(WHAT TO PRODUCE): Please copy exactly the lines from the top of the data through the line containing "[Like] (250, 89)", and nothing else.

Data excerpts
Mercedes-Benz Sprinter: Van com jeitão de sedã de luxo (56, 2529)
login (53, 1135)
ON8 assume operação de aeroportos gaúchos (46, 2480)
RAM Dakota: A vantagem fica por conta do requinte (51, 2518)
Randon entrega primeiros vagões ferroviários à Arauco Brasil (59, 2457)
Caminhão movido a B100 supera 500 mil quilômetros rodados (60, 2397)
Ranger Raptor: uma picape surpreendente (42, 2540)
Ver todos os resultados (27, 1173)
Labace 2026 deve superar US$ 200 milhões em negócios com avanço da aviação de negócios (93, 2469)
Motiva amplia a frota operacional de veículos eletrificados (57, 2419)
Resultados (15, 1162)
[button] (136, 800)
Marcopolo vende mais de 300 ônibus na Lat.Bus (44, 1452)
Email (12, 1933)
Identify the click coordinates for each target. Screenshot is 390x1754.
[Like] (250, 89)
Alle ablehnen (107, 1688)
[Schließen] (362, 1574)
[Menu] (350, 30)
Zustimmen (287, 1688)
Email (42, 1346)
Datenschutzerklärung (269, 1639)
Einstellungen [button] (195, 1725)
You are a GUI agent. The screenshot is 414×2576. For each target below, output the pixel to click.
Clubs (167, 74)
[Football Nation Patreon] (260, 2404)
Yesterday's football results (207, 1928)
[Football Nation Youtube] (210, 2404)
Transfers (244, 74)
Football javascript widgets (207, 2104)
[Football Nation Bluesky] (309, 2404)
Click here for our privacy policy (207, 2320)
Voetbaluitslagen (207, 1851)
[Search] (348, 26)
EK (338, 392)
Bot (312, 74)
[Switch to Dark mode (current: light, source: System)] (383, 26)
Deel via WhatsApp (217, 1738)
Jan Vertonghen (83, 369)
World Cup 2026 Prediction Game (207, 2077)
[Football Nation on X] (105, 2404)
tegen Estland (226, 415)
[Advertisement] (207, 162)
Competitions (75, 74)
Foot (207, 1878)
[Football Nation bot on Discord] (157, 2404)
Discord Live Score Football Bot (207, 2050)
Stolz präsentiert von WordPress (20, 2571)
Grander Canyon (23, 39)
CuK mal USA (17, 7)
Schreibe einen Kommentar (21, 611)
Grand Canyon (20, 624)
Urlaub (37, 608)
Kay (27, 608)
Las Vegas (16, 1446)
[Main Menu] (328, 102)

(RESULT FOR THIS TASK):
Mercedes-Benz Sprinter: Van com jeitão de sedã de luxo (56, 2529)
login (53, 1135)
ON8 assume operação de aeroportos gaúchos (46, 2480)
RAM Dakota: A vantagem fica por conta do requinte (51, 2518)
Randon entrega primeiros vagões ferroviários à Arauco Brasil (59, 2457)
Caminhão movido a B100 supera 500 mil quilômetros rodados (60, 2397)
Ranger Raptor: uma picape surpreendente (42, 2540)
Ver todos os resultados (27, 1173)
Labace 2026 deve superar US$ 200 milhões em negócios com avanço da aviação de negócios (93, 2469)
Motiva amplia a frota operacional de veículos eletrificados (57, 2419)
Resultados (15, 1162)
[button] (136, 800)
Marcopolo vende mais de 300 ônibus na Lat.Bus (44, 1452)
Email (12, 1933)
Identify the click coordinates for each target. Screenshot is 390x1754.
[Like] (250, 89)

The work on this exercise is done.